_Task item:_ Copy each line of the listing below where the word "value" turns up.

_Exercise input:_
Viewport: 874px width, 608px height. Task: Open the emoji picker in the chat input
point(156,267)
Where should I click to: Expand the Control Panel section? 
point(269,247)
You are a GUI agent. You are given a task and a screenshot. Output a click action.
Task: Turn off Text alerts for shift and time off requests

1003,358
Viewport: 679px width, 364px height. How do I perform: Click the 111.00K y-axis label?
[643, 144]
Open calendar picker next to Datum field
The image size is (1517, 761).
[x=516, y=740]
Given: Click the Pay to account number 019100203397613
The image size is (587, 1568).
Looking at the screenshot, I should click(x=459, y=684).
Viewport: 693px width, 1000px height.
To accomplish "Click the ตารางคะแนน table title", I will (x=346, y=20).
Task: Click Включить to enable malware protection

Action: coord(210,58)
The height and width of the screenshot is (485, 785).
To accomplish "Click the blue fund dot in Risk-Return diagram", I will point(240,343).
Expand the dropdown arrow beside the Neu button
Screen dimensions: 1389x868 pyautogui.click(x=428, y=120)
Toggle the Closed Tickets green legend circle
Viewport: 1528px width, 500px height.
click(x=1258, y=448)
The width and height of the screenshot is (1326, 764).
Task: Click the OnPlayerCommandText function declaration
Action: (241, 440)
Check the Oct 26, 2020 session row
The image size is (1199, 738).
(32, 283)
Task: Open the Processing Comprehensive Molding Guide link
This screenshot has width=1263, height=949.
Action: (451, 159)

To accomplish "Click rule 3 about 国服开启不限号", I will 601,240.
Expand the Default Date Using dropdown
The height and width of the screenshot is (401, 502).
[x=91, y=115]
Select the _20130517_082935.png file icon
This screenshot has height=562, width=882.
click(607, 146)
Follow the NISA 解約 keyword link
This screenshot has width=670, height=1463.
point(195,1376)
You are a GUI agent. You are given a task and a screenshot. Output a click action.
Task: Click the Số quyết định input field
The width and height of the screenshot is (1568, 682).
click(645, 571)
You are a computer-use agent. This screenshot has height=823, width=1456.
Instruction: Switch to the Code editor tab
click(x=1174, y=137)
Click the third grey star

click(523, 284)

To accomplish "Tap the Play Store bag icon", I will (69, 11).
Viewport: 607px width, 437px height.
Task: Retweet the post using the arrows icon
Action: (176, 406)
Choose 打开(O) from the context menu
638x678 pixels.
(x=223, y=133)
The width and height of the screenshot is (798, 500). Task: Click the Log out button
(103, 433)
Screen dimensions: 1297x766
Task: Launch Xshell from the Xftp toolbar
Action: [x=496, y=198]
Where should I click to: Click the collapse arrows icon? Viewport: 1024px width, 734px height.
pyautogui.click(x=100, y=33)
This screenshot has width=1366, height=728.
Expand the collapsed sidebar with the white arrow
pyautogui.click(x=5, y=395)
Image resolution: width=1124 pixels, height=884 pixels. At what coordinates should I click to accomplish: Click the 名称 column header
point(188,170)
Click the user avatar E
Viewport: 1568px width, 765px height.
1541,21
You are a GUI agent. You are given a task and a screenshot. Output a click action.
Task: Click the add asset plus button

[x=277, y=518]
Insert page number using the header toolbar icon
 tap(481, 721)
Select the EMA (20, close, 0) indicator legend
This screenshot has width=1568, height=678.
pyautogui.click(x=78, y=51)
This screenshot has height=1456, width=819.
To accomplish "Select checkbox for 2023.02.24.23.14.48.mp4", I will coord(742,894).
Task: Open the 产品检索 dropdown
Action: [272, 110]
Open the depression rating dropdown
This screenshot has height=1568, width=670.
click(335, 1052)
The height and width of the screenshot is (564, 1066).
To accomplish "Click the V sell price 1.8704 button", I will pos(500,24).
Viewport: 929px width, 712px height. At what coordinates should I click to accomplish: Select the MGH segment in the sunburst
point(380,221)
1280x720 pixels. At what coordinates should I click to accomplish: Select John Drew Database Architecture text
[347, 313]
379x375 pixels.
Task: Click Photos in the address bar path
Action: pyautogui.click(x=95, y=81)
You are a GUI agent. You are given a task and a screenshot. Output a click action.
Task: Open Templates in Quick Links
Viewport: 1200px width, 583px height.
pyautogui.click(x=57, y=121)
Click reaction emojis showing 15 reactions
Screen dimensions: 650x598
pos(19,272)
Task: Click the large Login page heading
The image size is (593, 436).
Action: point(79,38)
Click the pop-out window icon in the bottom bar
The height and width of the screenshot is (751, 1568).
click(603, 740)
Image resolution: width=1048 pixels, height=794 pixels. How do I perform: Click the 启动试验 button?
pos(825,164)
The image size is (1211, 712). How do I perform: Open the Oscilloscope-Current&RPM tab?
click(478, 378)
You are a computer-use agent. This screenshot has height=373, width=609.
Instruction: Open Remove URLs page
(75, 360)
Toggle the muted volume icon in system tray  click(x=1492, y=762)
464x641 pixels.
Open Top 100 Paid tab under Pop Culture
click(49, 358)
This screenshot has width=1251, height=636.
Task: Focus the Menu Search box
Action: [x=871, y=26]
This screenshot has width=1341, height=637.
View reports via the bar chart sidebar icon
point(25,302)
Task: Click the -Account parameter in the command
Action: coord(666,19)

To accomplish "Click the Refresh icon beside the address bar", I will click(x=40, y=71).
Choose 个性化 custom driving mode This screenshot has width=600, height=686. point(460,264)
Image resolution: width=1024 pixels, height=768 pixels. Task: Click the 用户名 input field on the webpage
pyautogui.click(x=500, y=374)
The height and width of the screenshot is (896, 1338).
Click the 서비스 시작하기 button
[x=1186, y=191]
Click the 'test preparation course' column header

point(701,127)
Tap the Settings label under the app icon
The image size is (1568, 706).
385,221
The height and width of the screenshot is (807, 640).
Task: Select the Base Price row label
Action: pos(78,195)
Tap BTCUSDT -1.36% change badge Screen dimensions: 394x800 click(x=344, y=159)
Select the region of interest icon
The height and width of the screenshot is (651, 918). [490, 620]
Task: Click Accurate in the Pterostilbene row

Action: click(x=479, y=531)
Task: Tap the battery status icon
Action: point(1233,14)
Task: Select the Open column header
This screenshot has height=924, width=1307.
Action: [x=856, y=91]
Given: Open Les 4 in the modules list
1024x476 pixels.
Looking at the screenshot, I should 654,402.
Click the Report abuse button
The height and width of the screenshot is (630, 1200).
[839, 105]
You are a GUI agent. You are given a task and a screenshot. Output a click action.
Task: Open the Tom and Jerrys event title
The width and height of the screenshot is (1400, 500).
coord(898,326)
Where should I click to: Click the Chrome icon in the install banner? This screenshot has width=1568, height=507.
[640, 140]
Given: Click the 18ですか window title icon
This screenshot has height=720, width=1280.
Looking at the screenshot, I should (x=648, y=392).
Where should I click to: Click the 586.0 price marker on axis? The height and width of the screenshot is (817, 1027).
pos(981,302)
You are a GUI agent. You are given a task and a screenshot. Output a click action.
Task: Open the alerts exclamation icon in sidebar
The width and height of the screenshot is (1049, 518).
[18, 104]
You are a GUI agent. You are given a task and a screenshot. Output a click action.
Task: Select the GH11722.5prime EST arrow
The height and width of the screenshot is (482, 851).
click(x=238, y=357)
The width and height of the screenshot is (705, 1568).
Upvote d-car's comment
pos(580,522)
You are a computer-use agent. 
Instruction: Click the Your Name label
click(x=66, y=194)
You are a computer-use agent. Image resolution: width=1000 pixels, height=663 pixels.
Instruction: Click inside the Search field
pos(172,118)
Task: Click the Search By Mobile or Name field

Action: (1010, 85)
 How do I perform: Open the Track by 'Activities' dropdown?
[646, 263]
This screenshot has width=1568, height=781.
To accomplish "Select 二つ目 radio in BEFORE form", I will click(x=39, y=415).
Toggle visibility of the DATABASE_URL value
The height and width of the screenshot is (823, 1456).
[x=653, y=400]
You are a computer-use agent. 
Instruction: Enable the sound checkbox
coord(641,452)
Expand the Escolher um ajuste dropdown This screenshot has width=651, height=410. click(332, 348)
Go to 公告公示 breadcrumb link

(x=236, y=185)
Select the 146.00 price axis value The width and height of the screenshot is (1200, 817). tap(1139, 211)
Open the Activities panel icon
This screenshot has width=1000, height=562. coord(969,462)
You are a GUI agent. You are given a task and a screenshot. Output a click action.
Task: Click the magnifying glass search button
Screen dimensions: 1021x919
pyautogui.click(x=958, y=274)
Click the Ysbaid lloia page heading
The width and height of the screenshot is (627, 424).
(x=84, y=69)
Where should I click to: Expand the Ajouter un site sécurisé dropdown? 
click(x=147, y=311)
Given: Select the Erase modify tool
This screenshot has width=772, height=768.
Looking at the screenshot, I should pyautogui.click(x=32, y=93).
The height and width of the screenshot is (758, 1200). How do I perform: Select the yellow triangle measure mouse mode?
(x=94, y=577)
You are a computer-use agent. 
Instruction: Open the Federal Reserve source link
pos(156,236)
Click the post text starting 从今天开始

_Solution:_
Toggle visibility of the DATABASE_URL value
Select the 146.00 price axis value The width and height of the screenshot is (1200, 817). tap(1139, 211)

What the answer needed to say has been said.